Setting example for new energy sources

The City of Lancaster announced that their winning proposal under the U.S. Department of Energy H2 Twin Cities 2022 program, will launch the Pacific Hydrogen Alliance (PHA). This alliance will see Lancaster and Namie Town of Japan serve as mentors for the County of Hawai’i, Hawaii on the development and deployment of hydrogen energy solutions at the municipal level.

“Climate extinction is not a problem that Lancaster or Namie can solve alone. But together, we may lead the way for the rest of the world to join us before it's too late,” said Lancaster Mayor R. Rex Parris. “We are thrilled to connect with other cities around the world that share our ambition and recognize that hydrogen's potential can alter our current climate trajectory for the better.”

“After suffering great casualties from the Great East Japan Earthquake and the nuclear disaster 12 years ago, Namie Town is aiming to maximize the usage of renewable energy and hydrogen energy produced at the FH2R and advance toward a zero-carbon city. Through the mentor-mentee program and the alliance between our three cities, we would like to continue working toward the construction of a hydrogen society,” explained Mayor of Namie Town, Yoshida Eiko.

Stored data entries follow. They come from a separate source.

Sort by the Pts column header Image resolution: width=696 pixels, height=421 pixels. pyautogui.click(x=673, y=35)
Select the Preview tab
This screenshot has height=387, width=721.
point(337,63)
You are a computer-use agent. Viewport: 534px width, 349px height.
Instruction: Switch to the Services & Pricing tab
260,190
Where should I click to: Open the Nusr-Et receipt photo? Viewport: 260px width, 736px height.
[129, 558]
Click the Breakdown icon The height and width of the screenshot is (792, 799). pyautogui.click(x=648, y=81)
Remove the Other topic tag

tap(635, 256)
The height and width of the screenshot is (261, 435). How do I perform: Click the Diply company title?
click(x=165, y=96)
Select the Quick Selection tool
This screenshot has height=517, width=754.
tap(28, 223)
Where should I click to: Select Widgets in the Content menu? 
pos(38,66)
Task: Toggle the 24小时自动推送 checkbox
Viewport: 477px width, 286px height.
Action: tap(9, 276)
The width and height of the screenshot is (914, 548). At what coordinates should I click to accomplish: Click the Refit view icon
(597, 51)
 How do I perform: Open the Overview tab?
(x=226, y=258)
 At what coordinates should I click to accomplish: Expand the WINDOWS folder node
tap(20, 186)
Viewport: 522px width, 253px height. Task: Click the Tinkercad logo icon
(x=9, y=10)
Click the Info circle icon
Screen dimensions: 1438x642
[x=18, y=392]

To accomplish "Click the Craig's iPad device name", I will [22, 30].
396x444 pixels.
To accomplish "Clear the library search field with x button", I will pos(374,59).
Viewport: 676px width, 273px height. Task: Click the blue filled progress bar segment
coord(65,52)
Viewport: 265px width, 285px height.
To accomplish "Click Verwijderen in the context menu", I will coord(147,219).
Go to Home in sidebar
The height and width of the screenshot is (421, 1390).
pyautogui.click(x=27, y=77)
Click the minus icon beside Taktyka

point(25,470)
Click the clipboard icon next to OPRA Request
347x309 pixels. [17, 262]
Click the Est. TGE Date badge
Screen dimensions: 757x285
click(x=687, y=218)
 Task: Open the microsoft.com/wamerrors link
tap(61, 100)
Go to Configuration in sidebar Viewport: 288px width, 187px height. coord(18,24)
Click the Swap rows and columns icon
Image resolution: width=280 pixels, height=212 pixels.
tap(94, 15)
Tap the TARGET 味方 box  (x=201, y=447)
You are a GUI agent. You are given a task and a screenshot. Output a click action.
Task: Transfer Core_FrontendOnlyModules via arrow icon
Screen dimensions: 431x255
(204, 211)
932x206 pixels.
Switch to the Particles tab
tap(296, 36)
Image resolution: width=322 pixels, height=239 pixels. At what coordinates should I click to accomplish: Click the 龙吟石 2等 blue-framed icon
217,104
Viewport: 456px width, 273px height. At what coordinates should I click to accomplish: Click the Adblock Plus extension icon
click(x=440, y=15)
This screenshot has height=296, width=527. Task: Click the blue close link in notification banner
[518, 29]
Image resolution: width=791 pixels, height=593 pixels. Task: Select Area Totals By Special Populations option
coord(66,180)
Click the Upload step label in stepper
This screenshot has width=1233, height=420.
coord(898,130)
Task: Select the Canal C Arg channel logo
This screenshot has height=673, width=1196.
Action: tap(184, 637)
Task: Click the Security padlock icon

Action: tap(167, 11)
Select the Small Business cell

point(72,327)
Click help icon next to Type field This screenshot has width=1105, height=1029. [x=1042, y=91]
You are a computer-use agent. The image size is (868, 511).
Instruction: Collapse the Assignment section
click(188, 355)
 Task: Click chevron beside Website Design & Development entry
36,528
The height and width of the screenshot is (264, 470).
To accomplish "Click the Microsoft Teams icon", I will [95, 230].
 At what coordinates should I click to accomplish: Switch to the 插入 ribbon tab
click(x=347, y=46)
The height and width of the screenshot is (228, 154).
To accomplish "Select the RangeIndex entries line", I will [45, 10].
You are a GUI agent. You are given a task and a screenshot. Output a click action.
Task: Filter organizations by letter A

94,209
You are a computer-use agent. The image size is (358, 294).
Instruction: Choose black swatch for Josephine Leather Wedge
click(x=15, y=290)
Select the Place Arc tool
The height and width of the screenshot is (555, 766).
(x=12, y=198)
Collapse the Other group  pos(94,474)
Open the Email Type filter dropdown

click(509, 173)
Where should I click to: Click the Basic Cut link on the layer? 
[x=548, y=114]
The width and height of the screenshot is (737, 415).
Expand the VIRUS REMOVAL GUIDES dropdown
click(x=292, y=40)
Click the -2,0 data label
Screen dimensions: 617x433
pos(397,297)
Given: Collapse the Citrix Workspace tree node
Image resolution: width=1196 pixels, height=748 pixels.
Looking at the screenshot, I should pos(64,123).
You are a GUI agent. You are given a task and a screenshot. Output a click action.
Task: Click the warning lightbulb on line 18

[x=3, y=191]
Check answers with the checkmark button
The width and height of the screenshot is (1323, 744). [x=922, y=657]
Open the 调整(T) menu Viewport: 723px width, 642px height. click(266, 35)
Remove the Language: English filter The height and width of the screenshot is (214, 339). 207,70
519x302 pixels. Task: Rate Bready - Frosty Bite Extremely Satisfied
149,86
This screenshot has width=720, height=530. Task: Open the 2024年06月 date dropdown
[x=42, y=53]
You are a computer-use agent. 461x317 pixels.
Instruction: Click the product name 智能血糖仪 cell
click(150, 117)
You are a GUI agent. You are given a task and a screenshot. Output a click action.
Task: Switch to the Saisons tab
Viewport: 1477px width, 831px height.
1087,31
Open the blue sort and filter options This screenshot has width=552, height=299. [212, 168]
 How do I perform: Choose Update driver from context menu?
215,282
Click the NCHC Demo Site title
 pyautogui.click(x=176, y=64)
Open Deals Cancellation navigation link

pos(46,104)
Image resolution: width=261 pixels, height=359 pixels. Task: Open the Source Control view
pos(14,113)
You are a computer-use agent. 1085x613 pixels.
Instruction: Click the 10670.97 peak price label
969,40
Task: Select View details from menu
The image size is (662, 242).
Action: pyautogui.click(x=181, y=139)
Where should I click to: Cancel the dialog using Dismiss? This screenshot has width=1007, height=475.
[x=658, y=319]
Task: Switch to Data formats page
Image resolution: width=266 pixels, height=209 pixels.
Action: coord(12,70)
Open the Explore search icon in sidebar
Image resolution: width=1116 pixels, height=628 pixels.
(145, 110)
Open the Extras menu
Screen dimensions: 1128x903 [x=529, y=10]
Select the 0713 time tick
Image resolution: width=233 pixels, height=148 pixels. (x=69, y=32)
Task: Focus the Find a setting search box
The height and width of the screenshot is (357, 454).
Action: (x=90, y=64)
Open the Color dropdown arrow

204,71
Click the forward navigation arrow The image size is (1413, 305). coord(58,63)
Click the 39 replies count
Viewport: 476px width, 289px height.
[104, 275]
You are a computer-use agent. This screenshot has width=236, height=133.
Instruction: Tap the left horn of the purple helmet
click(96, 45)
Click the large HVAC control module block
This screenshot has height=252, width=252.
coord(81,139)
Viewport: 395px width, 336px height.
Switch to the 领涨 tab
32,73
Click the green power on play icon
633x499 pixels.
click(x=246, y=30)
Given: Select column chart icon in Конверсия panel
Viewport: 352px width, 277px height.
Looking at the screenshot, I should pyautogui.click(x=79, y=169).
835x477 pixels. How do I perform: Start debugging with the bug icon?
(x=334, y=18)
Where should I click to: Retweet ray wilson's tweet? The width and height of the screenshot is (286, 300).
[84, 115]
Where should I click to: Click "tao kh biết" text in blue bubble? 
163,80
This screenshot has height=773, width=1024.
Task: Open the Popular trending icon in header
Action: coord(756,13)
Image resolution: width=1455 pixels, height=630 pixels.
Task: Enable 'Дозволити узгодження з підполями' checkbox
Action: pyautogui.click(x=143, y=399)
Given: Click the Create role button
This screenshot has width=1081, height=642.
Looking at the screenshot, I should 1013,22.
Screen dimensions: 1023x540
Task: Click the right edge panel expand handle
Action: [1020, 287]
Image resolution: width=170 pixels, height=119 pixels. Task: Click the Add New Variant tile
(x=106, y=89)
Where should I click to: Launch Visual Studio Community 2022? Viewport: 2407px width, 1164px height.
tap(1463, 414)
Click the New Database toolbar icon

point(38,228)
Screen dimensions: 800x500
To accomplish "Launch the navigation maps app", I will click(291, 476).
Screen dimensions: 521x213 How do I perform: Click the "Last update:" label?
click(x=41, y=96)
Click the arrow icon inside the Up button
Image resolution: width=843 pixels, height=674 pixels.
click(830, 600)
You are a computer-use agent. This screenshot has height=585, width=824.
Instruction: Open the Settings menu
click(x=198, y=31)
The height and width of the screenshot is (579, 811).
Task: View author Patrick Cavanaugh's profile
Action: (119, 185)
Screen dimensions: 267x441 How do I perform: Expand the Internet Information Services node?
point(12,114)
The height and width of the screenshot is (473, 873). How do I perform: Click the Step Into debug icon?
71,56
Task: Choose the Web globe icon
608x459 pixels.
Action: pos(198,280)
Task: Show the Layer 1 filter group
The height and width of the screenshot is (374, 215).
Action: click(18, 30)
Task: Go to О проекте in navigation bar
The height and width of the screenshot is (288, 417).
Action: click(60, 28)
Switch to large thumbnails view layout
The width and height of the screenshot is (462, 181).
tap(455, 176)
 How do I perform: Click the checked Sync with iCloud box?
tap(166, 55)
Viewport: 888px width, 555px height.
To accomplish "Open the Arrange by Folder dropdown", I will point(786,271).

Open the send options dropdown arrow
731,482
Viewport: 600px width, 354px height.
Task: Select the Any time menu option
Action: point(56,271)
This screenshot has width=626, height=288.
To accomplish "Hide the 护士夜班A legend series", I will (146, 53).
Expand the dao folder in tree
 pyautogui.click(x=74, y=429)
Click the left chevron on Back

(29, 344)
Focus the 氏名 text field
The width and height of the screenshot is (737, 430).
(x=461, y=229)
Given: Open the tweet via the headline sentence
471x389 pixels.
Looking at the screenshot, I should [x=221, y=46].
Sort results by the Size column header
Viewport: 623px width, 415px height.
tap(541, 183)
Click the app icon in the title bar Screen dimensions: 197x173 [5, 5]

“As the County of Hawai’i seeks to build out its hydrogen capabilities to achieve net zero, we are pleased to partner with the City of Lancaster and Namie through the new Pacific Hydrogen Alliance. Clean hydrogen has the potential to bring immense economic and environmental benefits for our county. Clean hydrogen can provide a flexible fuel for transportation and power generation, enhancing the County of Hawai’i’s energy resilience and security at the local level,” said Mayor of the County of Hawai’i, Mitch Roth.

The municipalities represent diverse geographies, demographics, economic drivers, and levels of hydrogen deployment with Lancaster in the high desert and the tropical County of Hawai‘i in the central Pacific, which each have populations nearing 200,000, differing greatly from the seaside town Namie in northern Japan, whose population is about 20,000. The unique capabilities and demands in each jurisdiction will provide important opportunities for resource sharing and shaping each location’s hydrogen development choices.

Lex Heslin, CEO of ENSO Infrastructure, the PHA project manager, describes the alliance as “the first program that bridges California, Hawai’i and Japan with municipal master planning, technology sharing and expedited deployment strategies for hydrogen.”

According to Heslin, each partner brings unique qualities that make the alliance a formidable agent of change in the three key areas of focus: Personal Impacts on Citizens, Hydrogen Infrastructure, and Environmental Benefits.

“The mutual mission to serve their communities with workforce development, diversity, equity and inclusion initiatives, and mindfulness in environmental justice, will play a key role in how they approach these focus areas,” Heslin said.